Sam Stites

BIC, DIC, and CV

October 9, 2017

Comparison of BIC, DIC, and CV:


In information criterion like AIC, BIC, and DIC, the primary role is to come up with a criteria that will both reward high likelihood, but penalizes model complexity. In this way a model will both be a good fit for the data and will also generalize well beyond the data. One of BIC’s advantages is that it prefers simpler models than its predecessor, AIC. Furthermore, BIC has some nice theoretical backing since it is simply trying to maximize the posterior likelihood of the data, given the model. That said BIC assumes that one of the models it is using is true and that you are trying to find the model most likely to be true in the Bayesian sense (Wasserman lecture notes). If the true models doesn’t exist in comparison, if the real evaluation is non-bayesian, or if high model complexity is permissable, then it is not a good measure.

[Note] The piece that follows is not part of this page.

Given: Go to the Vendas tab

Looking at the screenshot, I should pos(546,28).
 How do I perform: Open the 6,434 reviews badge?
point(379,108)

How does BIC deal with overfitting?

BIC deals with overfitting by penalizing models that have high complexity. Models which have high fitness and high complexity are overfit and will not scale beyond the data trained on. BIC counters this in the same way AIC does, but with a more stringent formulation of the penalty.

Cross Validation:

Cross validation is useful in that, while both DIC and BIC are attempts at generalizing selector scores, cross validation should be exactly the selector score on observed data. While it won’t claim to have any insights into how performant the selector will be for all future data, if our dataset contains everything in our selector’s world, it will create the most accurate representation that will predict the best (Wasserman lecture notes). That said, cross validation will be incredibly expensive to compute and the slowest selector since it will require running through the data multiple times, over each folds. This expense will result in a very slow runs and it may not be pragmatic to use with large datasets.

How does CV deal with overfitting? Does it need more data, or can it work with less?

CV will deal with overfitting by training on as many folds as are passed in as its hyperparameter. Any model which overfits on the data will be uncovered by continuously changing the hold-out set. A k-folds strategy can work with less data, in this way, since it will train k-times against the same dataset with different hold-out sets each time.


As discussed in “A Model Selection Criterion for Classification: Application to HMM Topology Optimization” (link), DIC outperforms BIC in realizing and reducing more than 18% of the relative error rate in it’s inaugural study. Furthermore, it seems to do well in a number of empirical cases. DIC is a more complex information criterion which has a more sophisicated means of finding the effective number of parameters. It uses a discriminative principle where the goal is to select the model less likely to have generated data belonging to the competing classification categories (link). That said DIC has some theoretical limitations, in that its penalty term is invariant to reparameterization, lacks consistency, and isn’t based on a proper predictive criterion. In “The deviance information criterion: 12 years on,” (link) Spiegelhalter acknowledged that it has some problem.

Does the DIC do better with more states or worse?

DIC does better with more states in comparison to BIC, in theory because it doesn’t work under an Occam’s razor principal (link).